Burnout, characterized by emotional exhaustion as well as feeling cynical, ineffective or unaccomplished at work, is bad for both employees and employers.
For doctors and hospitals, though, the ramifications can be especially dire. Doctors in the U.S. experience symptoms of burnout at almost twice the rate of other workers, often citing as contributors the long hours, a fear of being sued, and having to deal with growing bureaucracy, like filling out clunky and time-consuming electronic medical records. Burned-out doctors tend to make more medical errors, and their patients have worse outcomes and are less satisfied. Doctors also have higher rates of suicide than the general population, according to the American Foundation for Suicide Prevention.
The economic impacts of burnout are also significant, costing the U.S. some $4.6 billion every year, according to a new study published in the journal Annals of Internal Medicine.

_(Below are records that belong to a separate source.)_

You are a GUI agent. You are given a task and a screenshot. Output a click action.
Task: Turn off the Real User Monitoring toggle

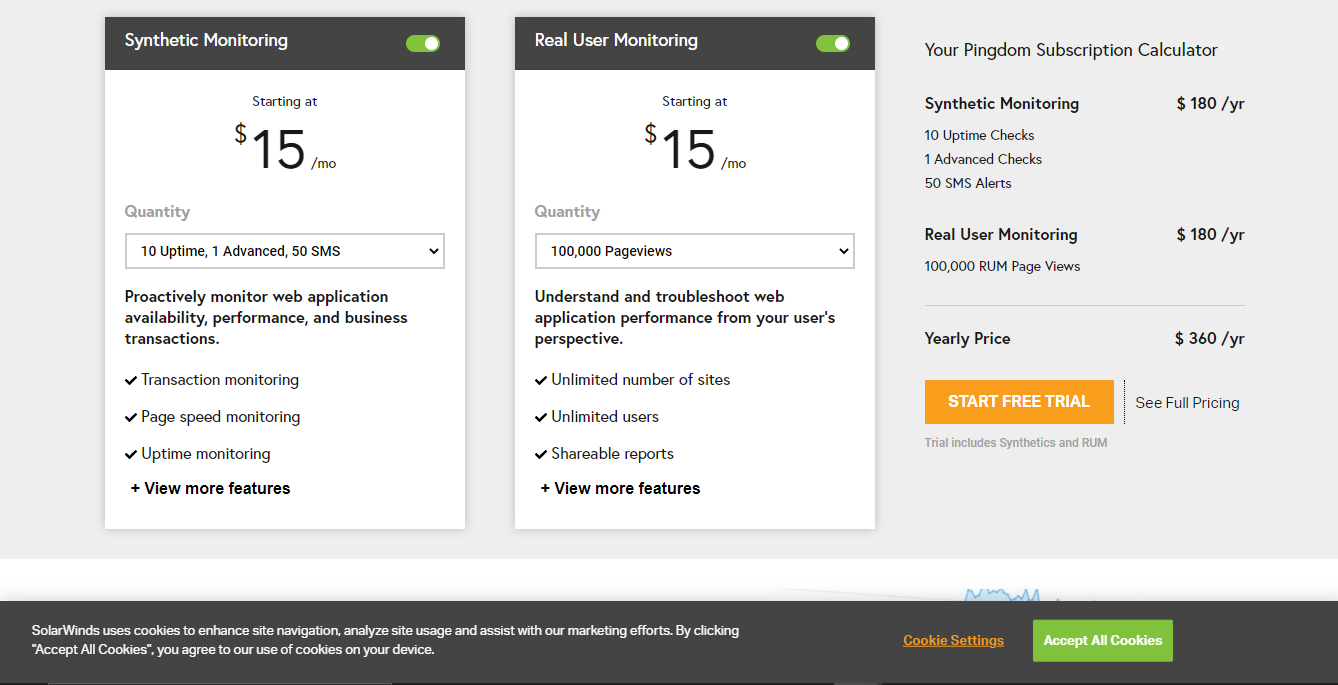tap(833, 43)
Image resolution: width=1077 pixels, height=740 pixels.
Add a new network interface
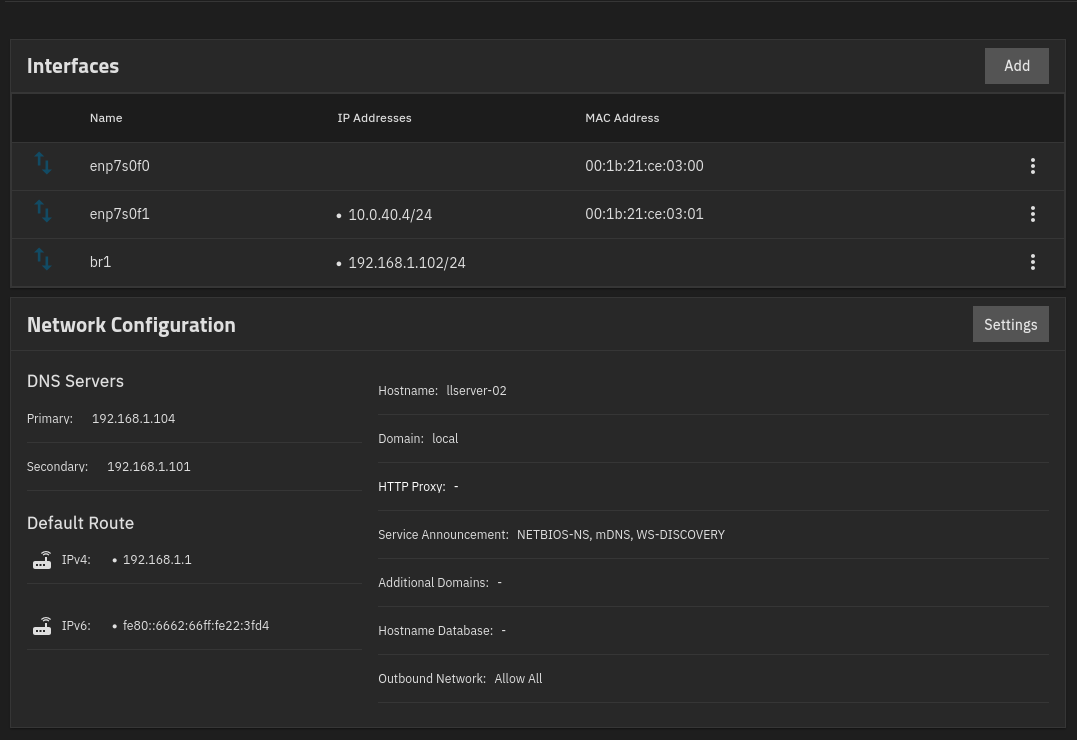(1016, 66)
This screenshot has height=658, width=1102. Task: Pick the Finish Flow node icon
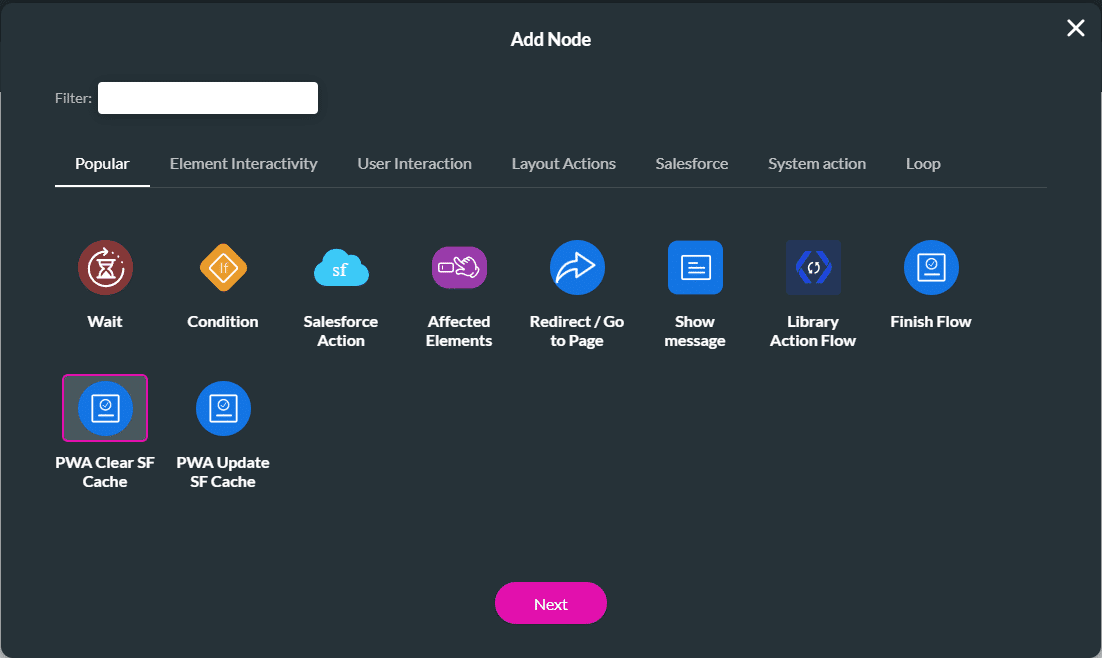tap(930, 267)
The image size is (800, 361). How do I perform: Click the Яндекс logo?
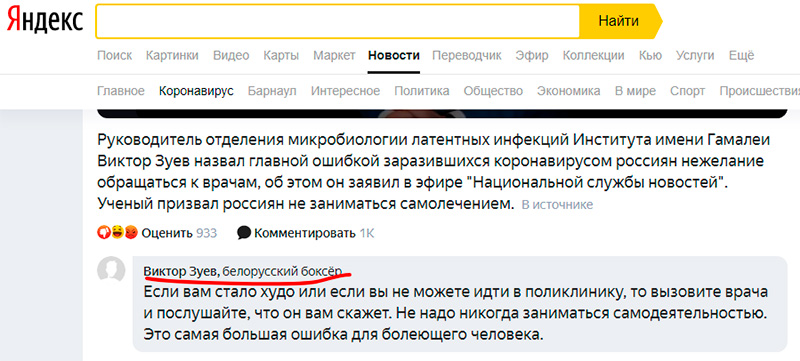(x=45, y=21)
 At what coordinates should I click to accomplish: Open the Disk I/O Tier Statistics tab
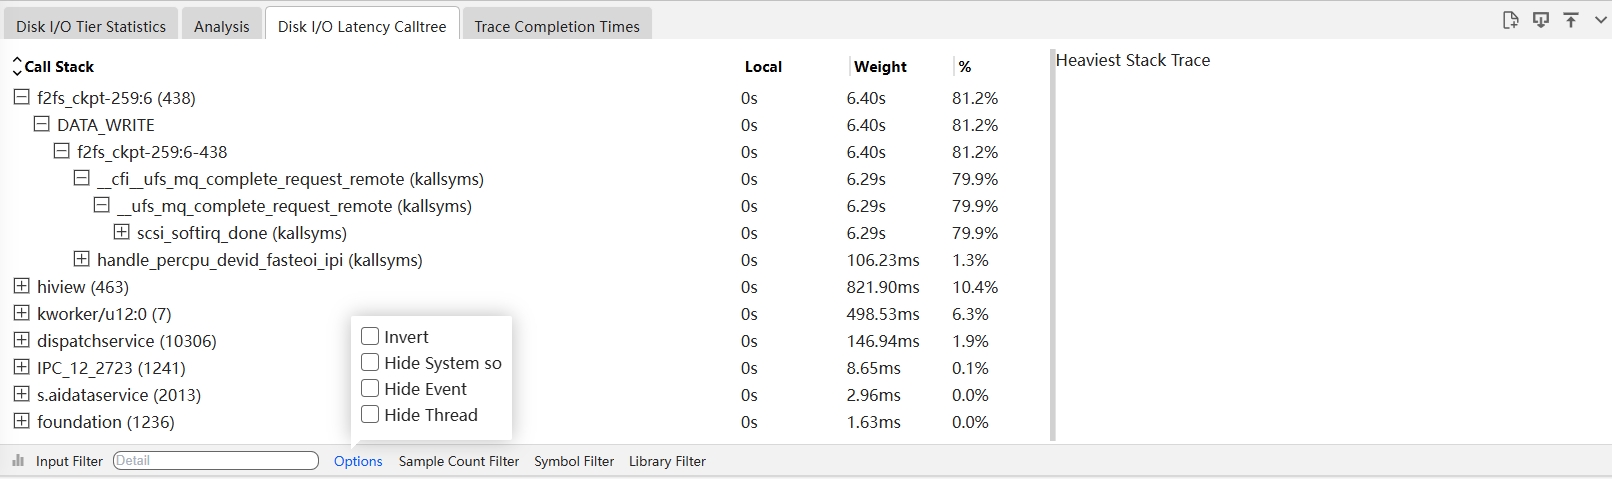click(x=91, y=27)
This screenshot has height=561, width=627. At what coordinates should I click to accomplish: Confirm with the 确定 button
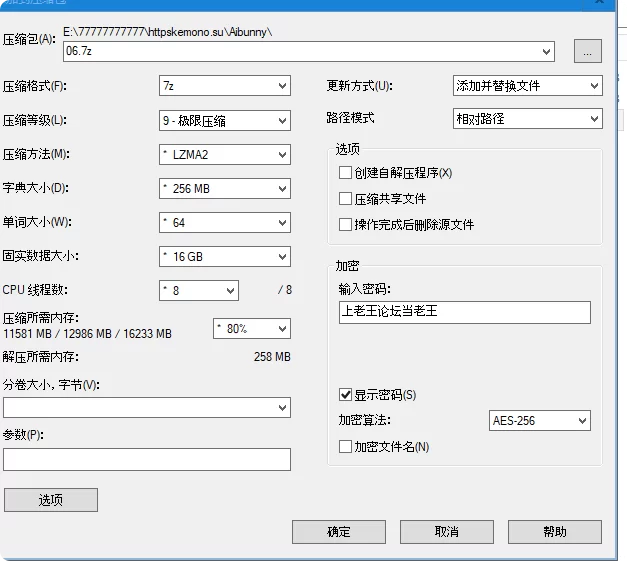(339, 532)
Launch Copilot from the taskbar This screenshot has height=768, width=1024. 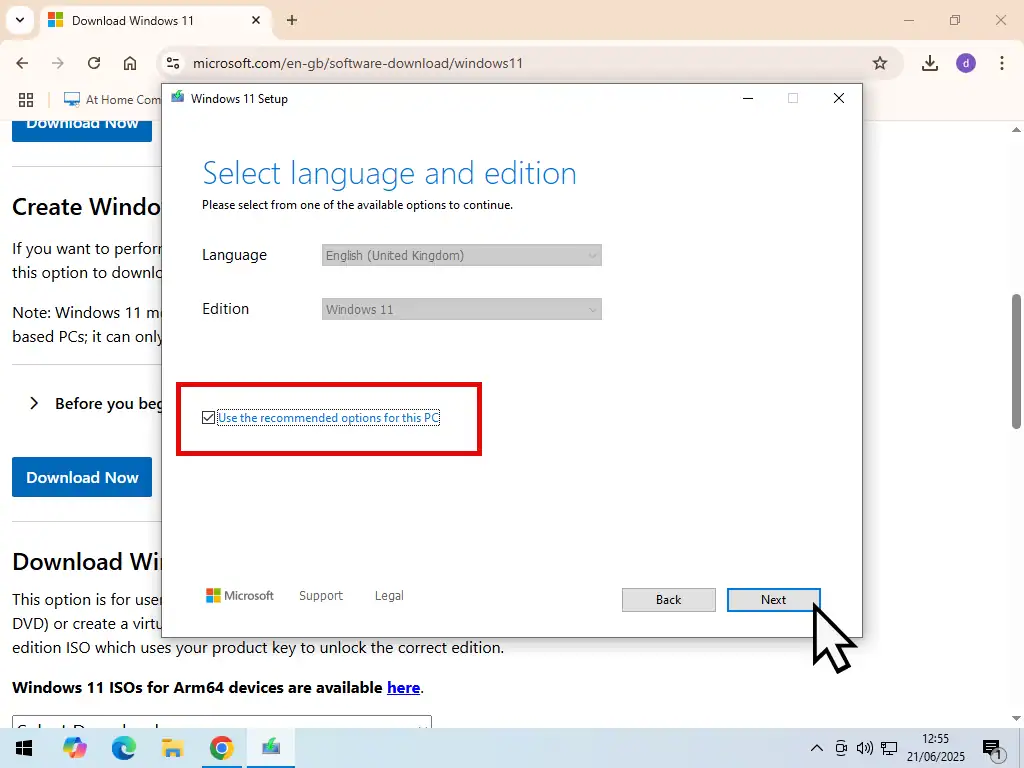(75, 748)
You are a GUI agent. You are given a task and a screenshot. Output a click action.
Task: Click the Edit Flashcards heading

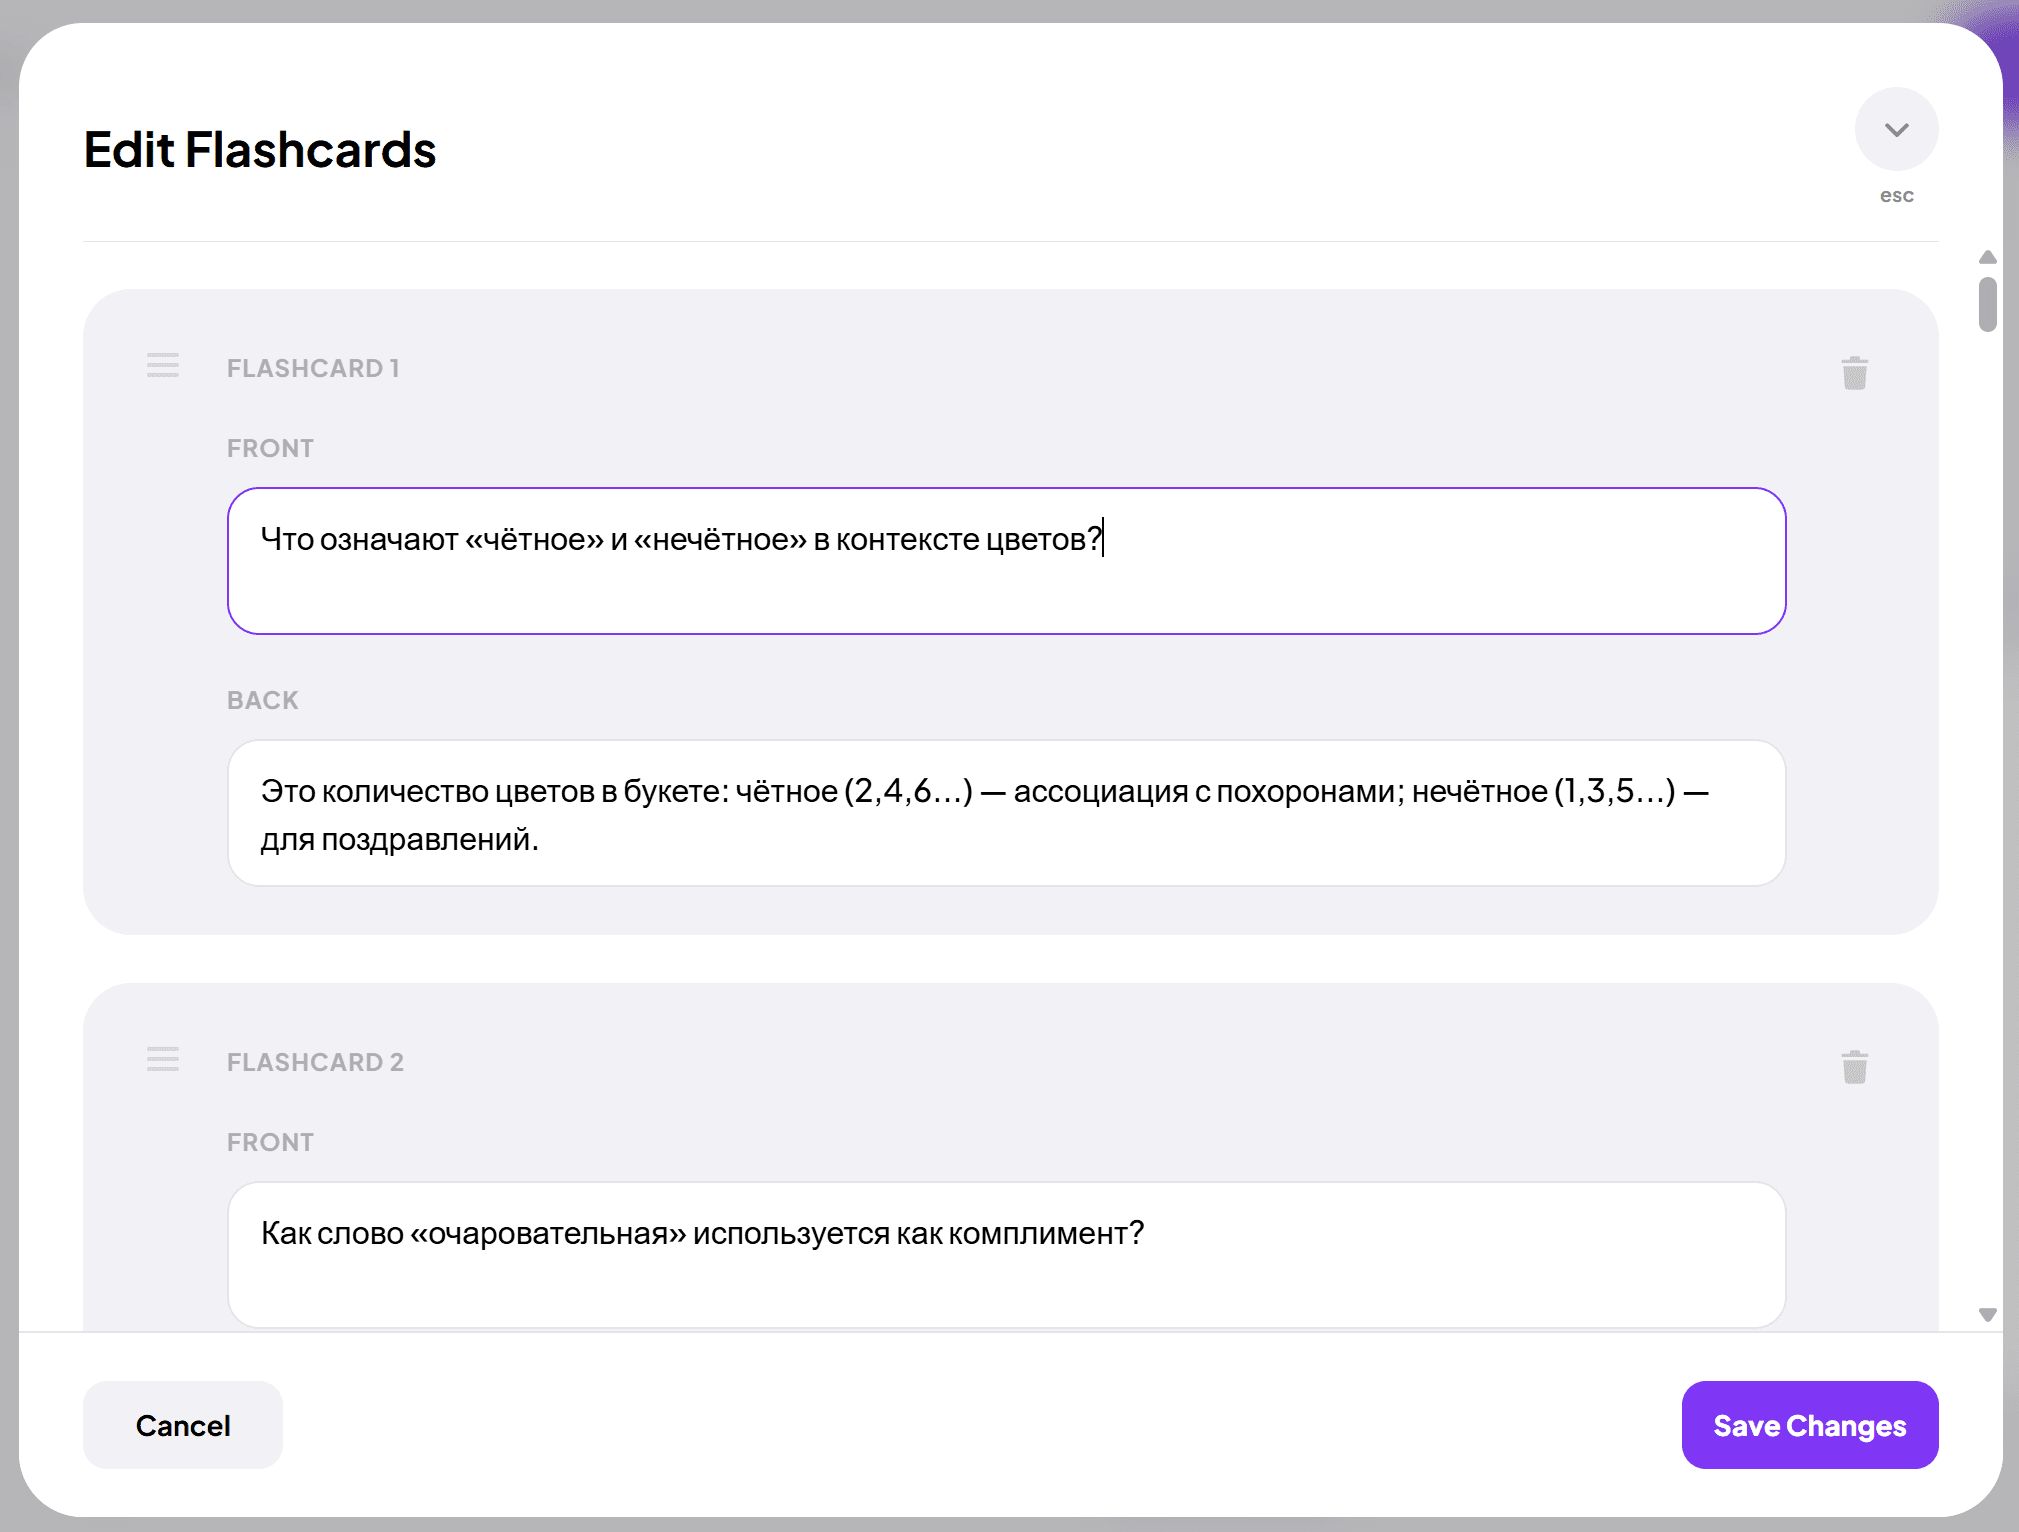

To calculate the cost, a team of researchers looked at several key measures related to physician burnout, including turnover. Using recent research and industry reports, they weighed the costs of replacing a doctor who leaves their job. “Marketing costs to advertise the position, costs of hiring, costs associated with training and starting out a physician—all of these really add up pretty quickly,” says study co-author Joel Goh, an assistant professor at the National University of Singapore and a visiting scholar at Harvard Business School. The analysis also factored in the revenue a healthcare organization loses when they have an unfilled physician position.
The researchers call these estimates conservative; they didn’t consider other expensive aspects of physician burnout, like malpractice lawsuits and lower quality patient care, because they’re difficult to quantify.
“Physicians find practicing medicine harder than ever because it is harder than ever,” writes Dr. Edward Ellison, executive medical director and chairman of the Southern California Permanente Medical Group, in an editorial accompanying the analysis. “Nearly everything a physician does in 2019 is monitored, rated, assessed, and reported. The electronic health record has many benefits but it can also be a burden, adding substantially to the time physicians spend in front of a computer screen while robbing them of what brings them joy: spending time with their patients.”
These challenges will likely grow in the U.S., thanks to an anticipated physician shortage. “Over the next 20 or 30 years, it looks as if the demands are projected to increase, and the supply is basically not going to be able to catch up,” says Goh. “We’re starting to feel some of the effects today.”
The physician-burnout problem is complex, and so demands complex solutions. Goh says he hopes these new estimates show that physician burnout is an acute economic issue, on top of the clear ethical and moral urgencies it presents. “These are not small numbers,” he says.